### Page excerpt
Some genes are thought to be organized into functional modules, which are switched on in certain stages of development or in response to an environmental condition.
Such coregulated groups of genes will share a similar expression pattern over any range of tissues. Using publicly available microarray expression data, potential modules were identified by agglomerative hierarchical clustering. Each module was evaluated for enrichments of GO(Gene Ontology) classifications and regulatory sequence motifs from the TRANSFAC database. To further examine the conditions
under which a certain module is active, a novel method for visualizing relationships between clusters using linear combinations of expression profiles was developed.
The added expression profiles of modules representing genes specific to e.g. different muscle types will resemble the profile of a more general module, active in several types of muscle. Performing this analysis on a global scale resulted in an interactive map, providing a clear view of how clusters relate to each other in terms of linear combinations. The map was integrated with the other results and made available through a web interface. The expression data used covered a wide range of tissues in mouse and human, providing an excellent opportunity for mammalian module discovery. A large proportion of the inferred modules contained genes which were clearly functionally related. Some represented cellular processes such as protein synthesis or respiration, while others were ”differentiation type” clusters, containing e.g. smooth muscle specific genes. Statistical testing revealed overrepresentation of known cis-regulatory motifs in several modules. |

### Problem statement
Revise the passage on gene modules starting with "Some genes are" and going on through "profiles was developed.", putting "divisive" in place of "agglomerative". The items come from a source unrelated to the passage on gene modules.

### Extracted records

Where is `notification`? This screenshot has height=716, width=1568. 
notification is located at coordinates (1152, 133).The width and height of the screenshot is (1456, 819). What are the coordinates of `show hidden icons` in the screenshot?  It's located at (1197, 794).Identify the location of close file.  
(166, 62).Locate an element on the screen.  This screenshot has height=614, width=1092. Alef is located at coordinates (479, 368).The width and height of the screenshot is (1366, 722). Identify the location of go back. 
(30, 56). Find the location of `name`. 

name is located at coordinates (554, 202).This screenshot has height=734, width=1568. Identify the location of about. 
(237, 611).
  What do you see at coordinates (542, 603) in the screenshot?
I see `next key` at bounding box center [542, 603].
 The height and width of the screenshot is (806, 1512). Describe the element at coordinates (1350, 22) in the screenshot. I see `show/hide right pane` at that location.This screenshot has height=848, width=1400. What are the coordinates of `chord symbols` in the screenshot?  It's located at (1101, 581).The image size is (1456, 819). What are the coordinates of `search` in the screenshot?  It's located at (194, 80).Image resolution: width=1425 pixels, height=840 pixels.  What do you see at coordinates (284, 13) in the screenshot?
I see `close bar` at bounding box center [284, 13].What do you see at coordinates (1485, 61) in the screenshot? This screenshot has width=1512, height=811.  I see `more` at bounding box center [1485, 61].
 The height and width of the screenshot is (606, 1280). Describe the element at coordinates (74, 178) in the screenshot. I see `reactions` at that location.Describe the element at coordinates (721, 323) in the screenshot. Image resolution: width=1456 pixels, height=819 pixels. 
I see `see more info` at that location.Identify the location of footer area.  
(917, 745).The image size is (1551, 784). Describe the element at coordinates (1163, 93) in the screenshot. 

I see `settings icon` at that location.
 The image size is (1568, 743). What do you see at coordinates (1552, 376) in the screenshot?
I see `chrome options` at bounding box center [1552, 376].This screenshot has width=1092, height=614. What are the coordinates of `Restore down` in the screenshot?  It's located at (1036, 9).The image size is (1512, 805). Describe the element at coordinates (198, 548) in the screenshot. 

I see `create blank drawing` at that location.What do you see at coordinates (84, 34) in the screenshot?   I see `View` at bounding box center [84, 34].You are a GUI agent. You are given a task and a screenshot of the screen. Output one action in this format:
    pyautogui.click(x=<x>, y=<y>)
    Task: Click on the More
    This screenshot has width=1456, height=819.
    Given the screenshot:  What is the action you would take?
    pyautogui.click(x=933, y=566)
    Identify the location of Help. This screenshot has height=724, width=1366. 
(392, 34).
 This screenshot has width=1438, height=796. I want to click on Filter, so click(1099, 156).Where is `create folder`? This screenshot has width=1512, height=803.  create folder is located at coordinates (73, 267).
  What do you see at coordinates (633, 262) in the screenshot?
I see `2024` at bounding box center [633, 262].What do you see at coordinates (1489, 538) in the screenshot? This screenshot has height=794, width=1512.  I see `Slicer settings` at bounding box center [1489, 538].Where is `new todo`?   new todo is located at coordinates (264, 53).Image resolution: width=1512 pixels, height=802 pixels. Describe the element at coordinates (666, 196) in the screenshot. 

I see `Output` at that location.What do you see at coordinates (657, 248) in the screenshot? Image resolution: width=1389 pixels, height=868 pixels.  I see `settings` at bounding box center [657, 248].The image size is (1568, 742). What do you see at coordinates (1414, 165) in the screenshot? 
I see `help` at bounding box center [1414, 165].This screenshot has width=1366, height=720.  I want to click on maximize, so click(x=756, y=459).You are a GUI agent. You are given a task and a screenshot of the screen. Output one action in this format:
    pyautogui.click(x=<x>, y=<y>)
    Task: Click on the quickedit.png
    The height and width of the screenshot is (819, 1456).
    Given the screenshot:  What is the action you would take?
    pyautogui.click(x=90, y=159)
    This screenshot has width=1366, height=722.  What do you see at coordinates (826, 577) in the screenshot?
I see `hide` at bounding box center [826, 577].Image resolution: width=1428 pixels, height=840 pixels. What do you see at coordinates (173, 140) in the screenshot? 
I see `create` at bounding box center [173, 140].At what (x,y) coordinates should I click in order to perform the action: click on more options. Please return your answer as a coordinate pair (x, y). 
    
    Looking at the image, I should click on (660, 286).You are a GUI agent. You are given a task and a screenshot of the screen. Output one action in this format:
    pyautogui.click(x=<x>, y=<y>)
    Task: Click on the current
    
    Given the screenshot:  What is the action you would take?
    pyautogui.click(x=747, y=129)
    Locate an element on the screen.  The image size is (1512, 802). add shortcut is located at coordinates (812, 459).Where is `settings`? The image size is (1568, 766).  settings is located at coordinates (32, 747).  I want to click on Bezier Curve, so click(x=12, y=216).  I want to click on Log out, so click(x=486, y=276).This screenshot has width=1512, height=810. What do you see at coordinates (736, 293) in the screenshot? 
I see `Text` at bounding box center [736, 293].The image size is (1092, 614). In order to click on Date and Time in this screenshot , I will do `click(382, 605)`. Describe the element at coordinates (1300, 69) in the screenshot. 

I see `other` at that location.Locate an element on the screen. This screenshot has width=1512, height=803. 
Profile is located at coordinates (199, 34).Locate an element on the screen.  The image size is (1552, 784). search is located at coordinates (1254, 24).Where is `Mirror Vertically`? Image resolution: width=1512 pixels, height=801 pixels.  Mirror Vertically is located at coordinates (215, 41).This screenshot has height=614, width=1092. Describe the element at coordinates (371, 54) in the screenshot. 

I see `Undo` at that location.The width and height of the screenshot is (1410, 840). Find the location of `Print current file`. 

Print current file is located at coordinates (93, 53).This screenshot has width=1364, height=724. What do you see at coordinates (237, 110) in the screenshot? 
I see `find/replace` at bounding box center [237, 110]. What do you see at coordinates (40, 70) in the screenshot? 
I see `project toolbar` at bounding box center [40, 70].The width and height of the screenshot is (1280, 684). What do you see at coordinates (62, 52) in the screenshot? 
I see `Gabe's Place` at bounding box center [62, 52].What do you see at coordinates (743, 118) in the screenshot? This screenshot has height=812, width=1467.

### Answer
Some genes are thought to be organized into functional modules, which are switched on in certain stages of development or in response to an environmental condition.
Such coregulated groups of genes will share a similar expression pattern over any range of tissues. Using publicly available microarray expression data, potential modules were identified by divisive hierarchical clustering. Each module was evaluated for enrichments of GO(Gene Ontology) classifications and regulatory sequence motifs from the TRANSFAC database. To further examine the conditions
under which a certain module is active, a novel method for visualizing relationships between clusters using linear combinations of expression profiles was developed.